I hadn't heard of Gaggle before but both Deepak and Sutee Dee (who needs a homepage.. ;)) from the ISB mentioned it last week so I figured it was worth a look. It's a system built by Paul Shannon at the ISB in Seattle to share data between different bioinformatics applications on the fly. It has been around for a while, I think - there was a BMC Bioinformatics paper describing the system in March 2006.

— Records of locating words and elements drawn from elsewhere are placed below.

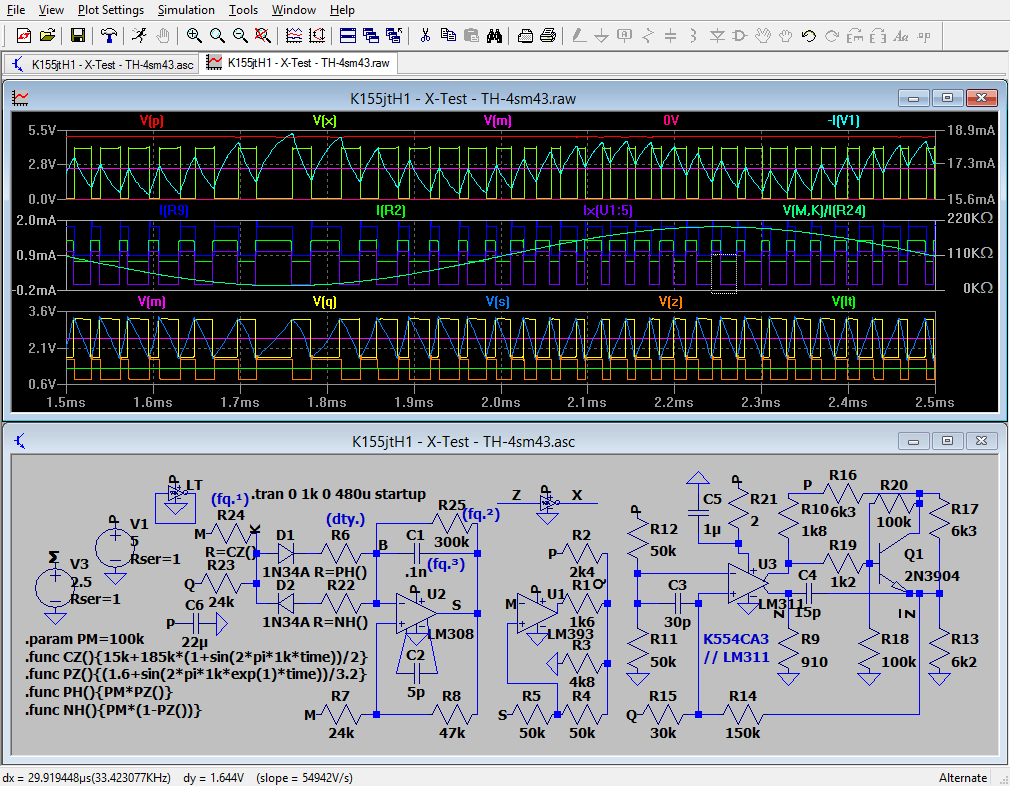Open the Simulation menu

186,10
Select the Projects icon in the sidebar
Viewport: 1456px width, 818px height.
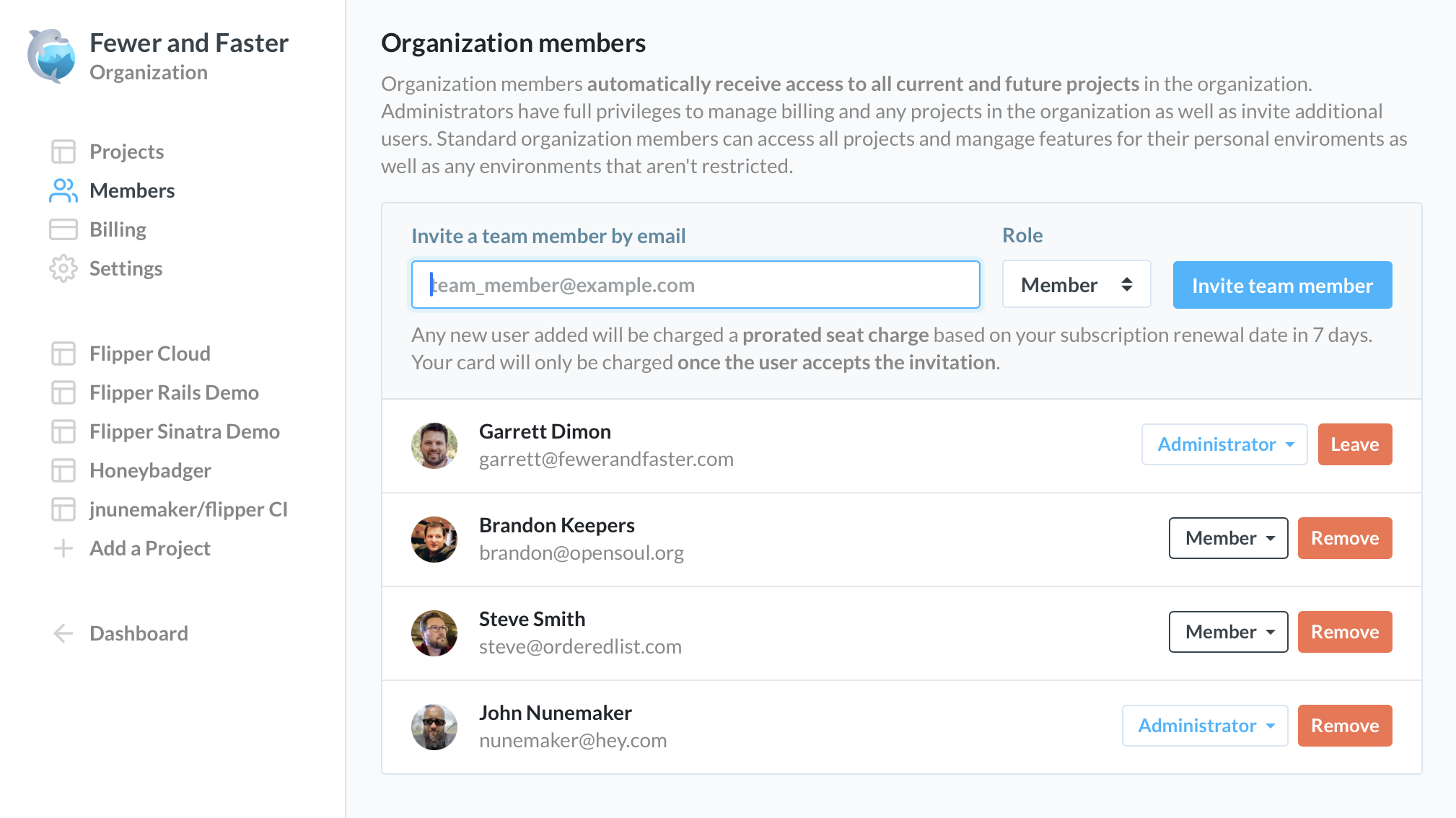coord(63,151)
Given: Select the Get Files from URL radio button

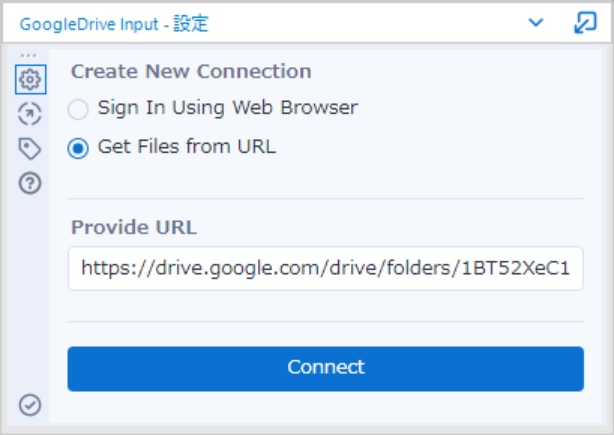Looking at the screenshot, I should [x=78, y=148].
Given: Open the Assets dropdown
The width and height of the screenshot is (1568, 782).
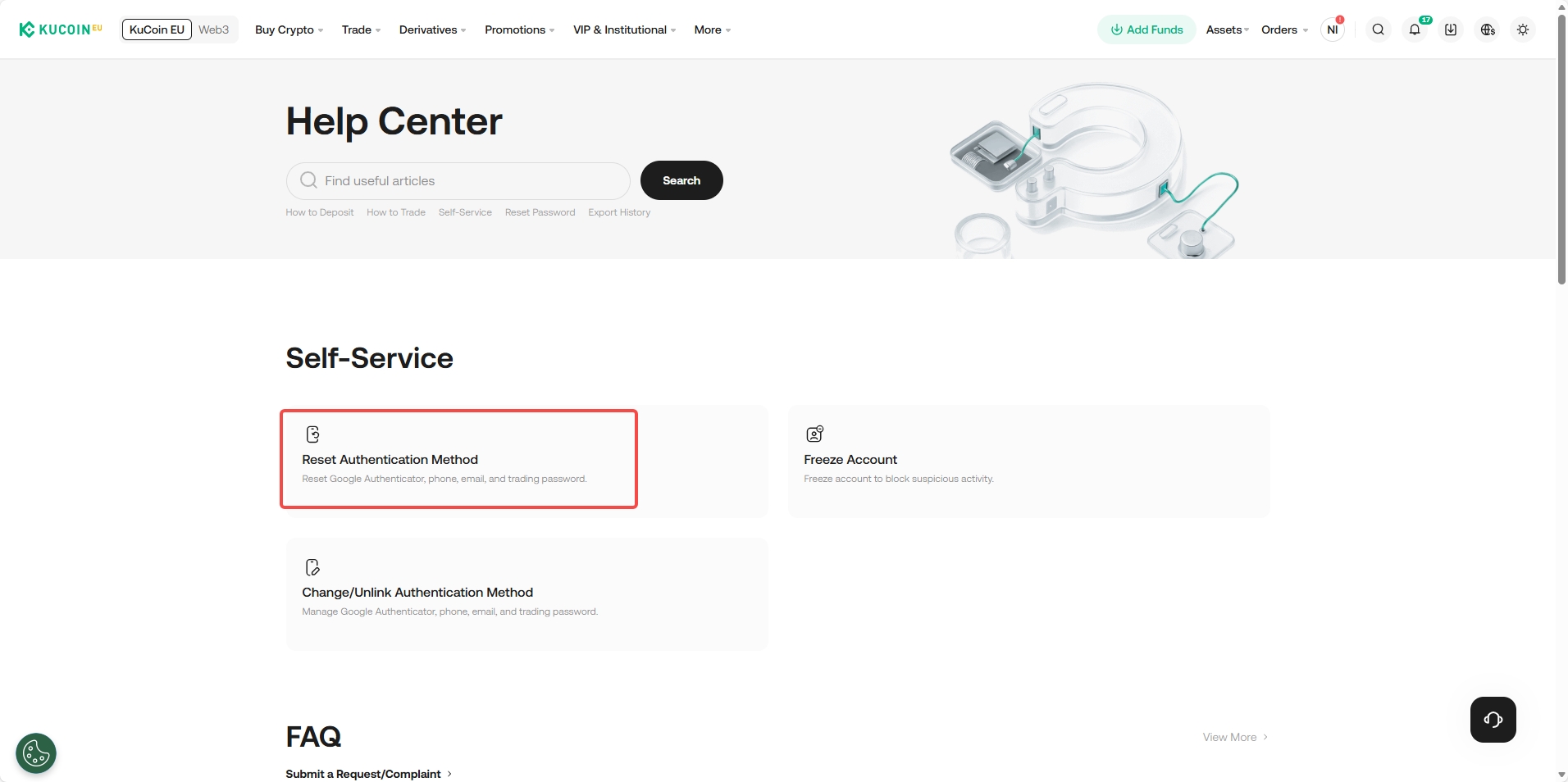Looking at the screenshot, I should 1227,30.
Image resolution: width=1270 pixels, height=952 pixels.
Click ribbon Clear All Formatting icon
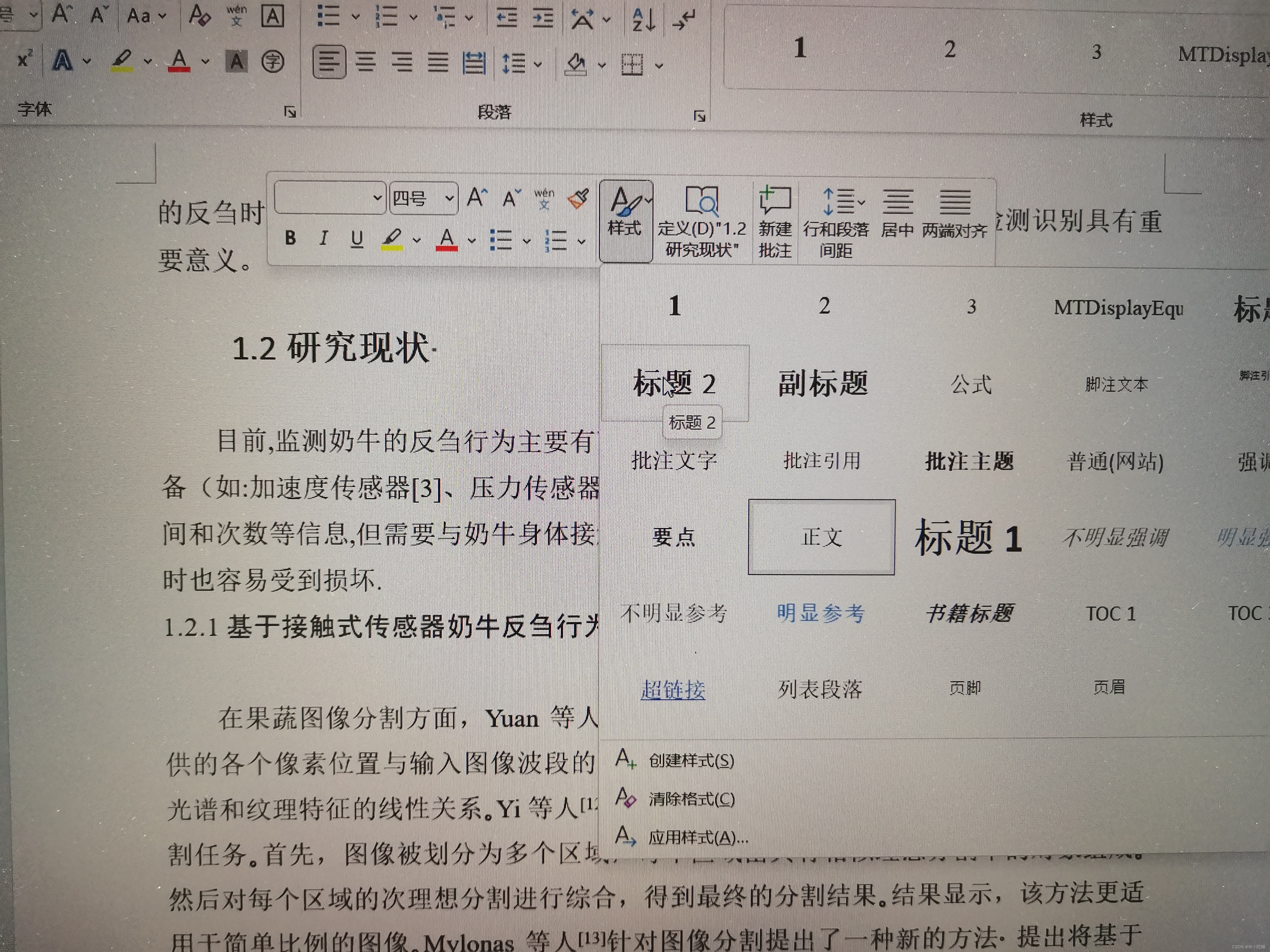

A small server program (the ´Gaggle Boss´) provides communication among analysis and display programs (the ´geese´) which are modest and minimal adaptations of existing (or novel) bioinformatics and computational biology programs, and web resources. The Boss and the geese all run as separate programs on the user´s desktop computer, communicating with each other, at the user´s behest, by passing simple messages.

(from the ISB's 'about Gaggle' page)

I ran through a tutorial showing data sharing between (modified versions of) Cytoscape (also developed by ISB), R and a data matrix viewer no problem. Quite cool.

You can't share data from an arbitrary application (I don't think?), they need to be modified to send messages to the Boss goose. Having said that there's a Firefox extension called Firegoose which lets you pass messages to and from web apps, Entrez etc. I couldn't get it working properly but suspect that's something to do with my install rather than the extension itself.

Anyway, it's good to see stuff like this. Truth be told it's not the slickest thing ever, but it's still pretty cool - and it works. I wonder if you could turn it into a simple lab notebook - could you write a brief description of what you're going to try and do for the Boss app every time you send data to another app or something?